On Valentine’s Day, we treat our loved ones. Grown men stand in line to buy fuzzy teddy bears, overpriced chocolates in heart-shaped boxes, and mushy greeting cards declaring their undying love. Women shop as well, searching for a new set of tools, the perfect cologne and, of course, a mushy greeting card. Parents even buy treats and toys for their children, to remind them that they’re cherished.
However you celebrate Valentine’s Day, you’ll be thinking of those you love. You certainly won’t be thinking of those you don’t love.
You know who they are. The woman who said hateful things about you behind your back. The guy who deceived you and broke your heart. We all know people like this. The ones who make life harder. The ones who hurt others to get ahead. The ones we can’t stand to be around. The ones we cannot, under any situation, love.
And yet that’s what God has called us to do: to love the unlovable.
An Impossible Command
Jesus said we should love our enemies and pray for those persecute us. (See Matthew 5:43-47.) I thought about this for years, wondering how I could possibly live this out in my own life. How can we muster the courage, strength, or whatever goodness is needed to love those who hate us?
I finally have the answer: We don’t. We can’t. We simply don’t have what it takes.
But God does.
A Godly Love
Before we knew God, we had to manage on our own. Our emotions—from love to hate—were based on passion, desire, and fear.

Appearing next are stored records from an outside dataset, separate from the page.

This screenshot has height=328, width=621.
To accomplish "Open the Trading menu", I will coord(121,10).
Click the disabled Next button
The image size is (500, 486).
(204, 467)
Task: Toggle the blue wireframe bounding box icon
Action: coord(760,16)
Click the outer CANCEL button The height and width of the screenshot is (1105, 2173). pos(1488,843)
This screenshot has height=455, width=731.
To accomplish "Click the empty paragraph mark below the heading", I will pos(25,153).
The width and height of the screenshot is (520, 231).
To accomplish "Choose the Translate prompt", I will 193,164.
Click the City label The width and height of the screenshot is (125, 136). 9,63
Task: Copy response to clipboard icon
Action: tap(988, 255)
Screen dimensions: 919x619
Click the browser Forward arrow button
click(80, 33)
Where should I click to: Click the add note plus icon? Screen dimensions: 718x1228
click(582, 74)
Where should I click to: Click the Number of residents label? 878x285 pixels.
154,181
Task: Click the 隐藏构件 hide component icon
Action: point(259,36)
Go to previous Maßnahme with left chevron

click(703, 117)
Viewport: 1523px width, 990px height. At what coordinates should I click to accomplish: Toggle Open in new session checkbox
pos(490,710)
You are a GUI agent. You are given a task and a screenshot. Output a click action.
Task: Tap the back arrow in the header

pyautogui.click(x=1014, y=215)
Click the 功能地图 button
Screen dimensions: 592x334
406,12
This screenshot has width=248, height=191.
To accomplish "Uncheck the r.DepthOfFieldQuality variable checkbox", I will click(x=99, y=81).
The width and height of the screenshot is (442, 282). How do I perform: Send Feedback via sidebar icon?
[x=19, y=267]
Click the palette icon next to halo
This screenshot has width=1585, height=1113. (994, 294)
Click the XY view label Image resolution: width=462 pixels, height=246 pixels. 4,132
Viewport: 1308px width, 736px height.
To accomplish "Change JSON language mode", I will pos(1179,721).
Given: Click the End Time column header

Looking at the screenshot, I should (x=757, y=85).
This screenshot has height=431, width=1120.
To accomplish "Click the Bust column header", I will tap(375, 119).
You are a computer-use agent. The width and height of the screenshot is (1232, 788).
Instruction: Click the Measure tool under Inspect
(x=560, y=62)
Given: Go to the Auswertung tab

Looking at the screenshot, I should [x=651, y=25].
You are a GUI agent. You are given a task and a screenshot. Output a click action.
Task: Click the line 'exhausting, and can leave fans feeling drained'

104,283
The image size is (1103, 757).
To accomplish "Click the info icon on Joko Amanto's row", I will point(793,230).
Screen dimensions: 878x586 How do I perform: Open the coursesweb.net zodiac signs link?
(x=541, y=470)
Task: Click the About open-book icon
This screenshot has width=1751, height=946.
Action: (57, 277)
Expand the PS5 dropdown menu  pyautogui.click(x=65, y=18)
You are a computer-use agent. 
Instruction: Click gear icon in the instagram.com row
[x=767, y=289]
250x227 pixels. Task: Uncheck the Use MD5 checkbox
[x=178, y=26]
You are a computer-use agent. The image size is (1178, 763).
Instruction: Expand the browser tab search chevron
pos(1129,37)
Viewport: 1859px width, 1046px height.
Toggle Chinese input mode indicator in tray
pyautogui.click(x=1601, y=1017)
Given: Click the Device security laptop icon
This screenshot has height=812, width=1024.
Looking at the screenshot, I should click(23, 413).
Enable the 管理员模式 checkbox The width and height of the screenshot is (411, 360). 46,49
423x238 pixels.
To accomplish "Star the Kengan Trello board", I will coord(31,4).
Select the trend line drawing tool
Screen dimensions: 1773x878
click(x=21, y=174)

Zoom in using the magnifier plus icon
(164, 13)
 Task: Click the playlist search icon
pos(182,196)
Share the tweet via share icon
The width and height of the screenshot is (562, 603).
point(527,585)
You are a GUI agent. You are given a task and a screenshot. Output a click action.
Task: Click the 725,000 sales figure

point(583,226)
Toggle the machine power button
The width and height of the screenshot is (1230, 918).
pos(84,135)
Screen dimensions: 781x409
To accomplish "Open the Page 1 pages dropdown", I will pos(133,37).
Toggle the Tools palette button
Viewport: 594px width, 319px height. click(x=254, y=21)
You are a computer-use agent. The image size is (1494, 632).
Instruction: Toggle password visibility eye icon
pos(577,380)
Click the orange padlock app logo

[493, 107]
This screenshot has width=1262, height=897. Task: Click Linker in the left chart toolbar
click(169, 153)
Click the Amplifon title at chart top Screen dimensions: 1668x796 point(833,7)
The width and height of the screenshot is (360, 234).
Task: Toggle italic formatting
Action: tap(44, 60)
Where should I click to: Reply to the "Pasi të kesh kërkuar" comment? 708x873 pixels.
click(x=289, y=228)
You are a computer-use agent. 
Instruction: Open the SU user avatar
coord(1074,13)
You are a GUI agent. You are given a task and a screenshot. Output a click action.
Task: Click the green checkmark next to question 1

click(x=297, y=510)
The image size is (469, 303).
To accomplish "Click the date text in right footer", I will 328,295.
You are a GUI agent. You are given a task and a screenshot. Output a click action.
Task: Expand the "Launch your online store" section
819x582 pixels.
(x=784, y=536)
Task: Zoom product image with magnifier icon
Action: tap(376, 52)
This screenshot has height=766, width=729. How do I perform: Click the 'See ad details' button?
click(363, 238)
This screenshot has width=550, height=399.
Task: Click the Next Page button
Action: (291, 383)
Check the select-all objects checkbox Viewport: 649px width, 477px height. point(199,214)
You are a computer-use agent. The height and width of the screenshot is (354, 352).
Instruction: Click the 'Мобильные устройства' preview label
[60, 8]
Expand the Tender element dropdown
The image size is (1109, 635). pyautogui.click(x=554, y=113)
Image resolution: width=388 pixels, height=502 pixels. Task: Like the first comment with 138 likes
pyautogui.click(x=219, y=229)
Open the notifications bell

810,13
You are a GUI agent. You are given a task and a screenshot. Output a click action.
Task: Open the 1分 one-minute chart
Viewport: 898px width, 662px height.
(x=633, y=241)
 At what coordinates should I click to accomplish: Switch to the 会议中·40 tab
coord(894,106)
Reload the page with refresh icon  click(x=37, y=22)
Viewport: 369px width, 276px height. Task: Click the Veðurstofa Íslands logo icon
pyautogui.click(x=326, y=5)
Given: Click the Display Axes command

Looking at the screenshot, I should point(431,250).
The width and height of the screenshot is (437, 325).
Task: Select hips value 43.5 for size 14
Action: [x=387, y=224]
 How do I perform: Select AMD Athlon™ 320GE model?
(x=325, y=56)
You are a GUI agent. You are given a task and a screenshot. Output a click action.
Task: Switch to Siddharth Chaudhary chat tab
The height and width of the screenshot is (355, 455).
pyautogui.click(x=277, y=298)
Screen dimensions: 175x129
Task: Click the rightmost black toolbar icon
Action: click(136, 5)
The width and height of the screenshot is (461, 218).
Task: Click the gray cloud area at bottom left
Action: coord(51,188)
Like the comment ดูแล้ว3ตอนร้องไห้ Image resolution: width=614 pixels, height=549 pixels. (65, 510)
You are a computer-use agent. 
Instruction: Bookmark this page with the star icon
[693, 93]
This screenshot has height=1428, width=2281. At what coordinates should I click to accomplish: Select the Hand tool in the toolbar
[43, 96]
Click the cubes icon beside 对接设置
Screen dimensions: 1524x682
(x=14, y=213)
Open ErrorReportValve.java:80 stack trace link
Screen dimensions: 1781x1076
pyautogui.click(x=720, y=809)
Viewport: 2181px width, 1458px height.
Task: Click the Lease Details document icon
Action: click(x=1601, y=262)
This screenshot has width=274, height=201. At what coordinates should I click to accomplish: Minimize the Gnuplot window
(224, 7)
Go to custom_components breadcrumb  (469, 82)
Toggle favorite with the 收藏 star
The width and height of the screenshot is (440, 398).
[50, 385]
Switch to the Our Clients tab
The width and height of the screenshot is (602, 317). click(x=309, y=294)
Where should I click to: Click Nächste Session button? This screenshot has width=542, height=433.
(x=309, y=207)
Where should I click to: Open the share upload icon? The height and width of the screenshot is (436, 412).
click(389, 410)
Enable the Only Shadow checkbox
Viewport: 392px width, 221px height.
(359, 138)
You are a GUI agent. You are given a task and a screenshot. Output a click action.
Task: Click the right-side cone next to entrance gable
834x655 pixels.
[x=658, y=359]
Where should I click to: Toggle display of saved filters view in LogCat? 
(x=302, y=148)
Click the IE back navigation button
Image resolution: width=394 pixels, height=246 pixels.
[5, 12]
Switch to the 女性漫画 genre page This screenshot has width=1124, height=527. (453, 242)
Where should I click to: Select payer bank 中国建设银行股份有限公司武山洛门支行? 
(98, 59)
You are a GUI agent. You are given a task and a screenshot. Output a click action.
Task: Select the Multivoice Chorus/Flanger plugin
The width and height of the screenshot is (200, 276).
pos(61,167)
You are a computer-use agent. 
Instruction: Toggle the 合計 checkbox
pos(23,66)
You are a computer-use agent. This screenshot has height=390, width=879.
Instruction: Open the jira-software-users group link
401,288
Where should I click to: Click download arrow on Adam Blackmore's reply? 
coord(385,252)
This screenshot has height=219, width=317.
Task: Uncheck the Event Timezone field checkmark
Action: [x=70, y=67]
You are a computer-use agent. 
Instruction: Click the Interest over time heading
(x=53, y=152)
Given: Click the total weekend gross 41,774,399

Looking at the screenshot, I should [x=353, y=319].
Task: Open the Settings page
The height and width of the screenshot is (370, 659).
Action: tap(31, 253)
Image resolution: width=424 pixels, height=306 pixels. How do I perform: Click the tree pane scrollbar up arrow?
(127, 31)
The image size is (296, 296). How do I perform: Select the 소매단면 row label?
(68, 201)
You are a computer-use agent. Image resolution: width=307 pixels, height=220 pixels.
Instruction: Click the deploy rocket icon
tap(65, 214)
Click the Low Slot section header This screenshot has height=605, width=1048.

Then, we accepted Jesus as our Savior, and the Holy Spirit took up residence in our hearts. The Bible says that God is Love. This doesn’t just mean that He Loves us, but that His Love abides within us. (See 1 John 4:8 and 15.) If we will tap into the Holy Spirit in us, we can dispense God’s Love (with a capital L).
Remember, Jesus sacrificed Himself so all who believe in Him will have everlasting life (John 3:16). He saved each of us while we were still sinners. God’s Love is bigger than any sin we can commit, and there is no one God doesn’t want to save.
There will always be people who wound us, aggravate us, or simply annoy us. But we aren’t limited to our own anemic emotions any more. Now, we can draw from God’s perfect Love that dwells within us.
The next time you happen upon your enemies, try these godly tactics:
• Fake it ‘til you make it. Act like you sincerely care for their wellbeing. This isn’t about lying but about positioning yourself to draw from God’s wellspring of Love.
• Don’t be ugly. Even when they’re not in the room, don’t say anything hateful about them. That would only negate the good work you’re trying to accomplish and open the door to hypocrisy.
• Pray for them. You can’t hate someone you’re praying for, so pray and pray some more.
Whatever you do, ask for God’s guidance and wisdom. Treat each interaction with your enemies as opportunities to be His hands and feet in the world. By this, God’s love will be perfected in you. (See 1 John 4:12.)
If you practice this enough, you will eventually prove something quite profound: thanks to God’s grace, no one is unlovable.